Supplied records.
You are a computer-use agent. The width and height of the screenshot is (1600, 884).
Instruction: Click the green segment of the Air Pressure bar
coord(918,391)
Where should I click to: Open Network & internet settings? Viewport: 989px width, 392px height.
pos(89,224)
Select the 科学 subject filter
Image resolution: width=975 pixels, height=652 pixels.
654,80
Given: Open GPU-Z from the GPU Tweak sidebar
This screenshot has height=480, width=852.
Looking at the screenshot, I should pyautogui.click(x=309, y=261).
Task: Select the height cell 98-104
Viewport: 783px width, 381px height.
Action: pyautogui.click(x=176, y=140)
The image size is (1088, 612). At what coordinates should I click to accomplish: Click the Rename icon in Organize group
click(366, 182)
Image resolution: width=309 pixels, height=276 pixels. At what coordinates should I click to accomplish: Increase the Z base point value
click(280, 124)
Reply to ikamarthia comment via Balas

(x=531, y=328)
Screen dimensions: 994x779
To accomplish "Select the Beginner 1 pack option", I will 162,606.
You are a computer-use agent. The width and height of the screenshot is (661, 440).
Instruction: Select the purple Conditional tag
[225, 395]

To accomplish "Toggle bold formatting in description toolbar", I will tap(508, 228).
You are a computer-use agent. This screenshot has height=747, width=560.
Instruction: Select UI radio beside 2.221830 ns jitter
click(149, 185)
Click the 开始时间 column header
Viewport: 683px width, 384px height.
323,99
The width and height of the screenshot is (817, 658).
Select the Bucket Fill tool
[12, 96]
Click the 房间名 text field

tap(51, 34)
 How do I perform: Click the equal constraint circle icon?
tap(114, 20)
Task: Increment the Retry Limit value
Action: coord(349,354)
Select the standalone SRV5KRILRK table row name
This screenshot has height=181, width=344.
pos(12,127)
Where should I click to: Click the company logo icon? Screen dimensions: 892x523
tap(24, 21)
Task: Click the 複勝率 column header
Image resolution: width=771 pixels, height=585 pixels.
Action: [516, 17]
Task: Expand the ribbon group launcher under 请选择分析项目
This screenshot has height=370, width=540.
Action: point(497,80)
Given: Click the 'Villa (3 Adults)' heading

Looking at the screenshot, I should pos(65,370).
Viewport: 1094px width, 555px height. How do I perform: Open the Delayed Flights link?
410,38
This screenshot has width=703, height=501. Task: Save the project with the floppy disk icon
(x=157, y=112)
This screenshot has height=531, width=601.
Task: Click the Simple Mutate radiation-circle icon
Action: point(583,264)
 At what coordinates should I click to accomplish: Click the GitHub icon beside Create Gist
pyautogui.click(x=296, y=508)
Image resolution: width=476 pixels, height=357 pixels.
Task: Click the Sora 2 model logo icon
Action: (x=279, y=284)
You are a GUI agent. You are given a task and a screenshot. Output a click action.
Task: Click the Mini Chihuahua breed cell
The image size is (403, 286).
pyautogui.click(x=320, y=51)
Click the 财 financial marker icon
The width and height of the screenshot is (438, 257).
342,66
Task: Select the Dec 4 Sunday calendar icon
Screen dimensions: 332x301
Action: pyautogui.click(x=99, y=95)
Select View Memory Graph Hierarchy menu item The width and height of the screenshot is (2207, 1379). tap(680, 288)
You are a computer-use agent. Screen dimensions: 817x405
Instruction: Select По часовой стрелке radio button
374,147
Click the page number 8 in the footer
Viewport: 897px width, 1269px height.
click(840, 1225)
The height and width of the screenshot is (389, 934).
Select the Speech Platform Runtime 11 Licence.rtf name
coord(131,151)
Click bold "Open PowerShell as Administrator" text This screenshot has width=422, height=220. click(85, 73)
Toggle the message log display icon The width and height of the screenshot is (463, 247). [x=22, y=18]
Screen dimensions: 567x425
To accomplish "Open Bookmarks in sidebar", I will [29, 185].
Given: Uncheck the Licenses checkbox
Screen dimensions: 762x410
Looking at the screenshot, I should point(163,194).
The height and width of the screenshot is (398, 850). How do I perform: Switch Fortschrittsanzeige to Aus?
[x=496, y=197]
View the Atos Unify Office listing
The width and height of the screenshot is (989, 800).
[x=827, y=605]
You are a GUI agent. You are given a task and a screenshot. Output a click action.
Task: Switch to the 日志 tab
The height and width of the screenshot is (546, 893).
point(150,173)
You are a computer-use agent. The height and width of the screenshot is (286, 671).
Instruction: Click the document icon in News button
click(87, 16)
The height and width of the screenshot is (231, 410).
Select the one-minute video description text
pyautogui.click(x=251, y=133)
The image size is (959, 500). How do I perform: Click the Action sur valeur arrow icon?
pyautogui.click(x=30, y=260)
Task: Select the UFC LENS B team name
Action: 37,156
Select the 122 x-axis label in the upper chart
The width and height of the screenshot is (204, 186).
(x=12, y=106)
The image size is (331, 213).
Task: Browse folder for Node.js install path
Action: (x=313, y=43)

Exercise objective. In the material, take the lines starting at the one containing "Select View Memory" and ending at the one containing "click(840, 1225)", and write them out again with "radio button" swapped for "option button", leaving everything else unchanged.

Problem solution.
Select View Memory Graph Hierarchy menu item The width and height of the screenshot is (2207, 1379). tap(680, 288)
You are a computer-use agent. Screen dimensions: 817x405
Instruction: Select По часовой стрелке option button
374,147
Click the page number 8 in the footer
Viewport: 897px width, 1269px height.
click(840, 1225)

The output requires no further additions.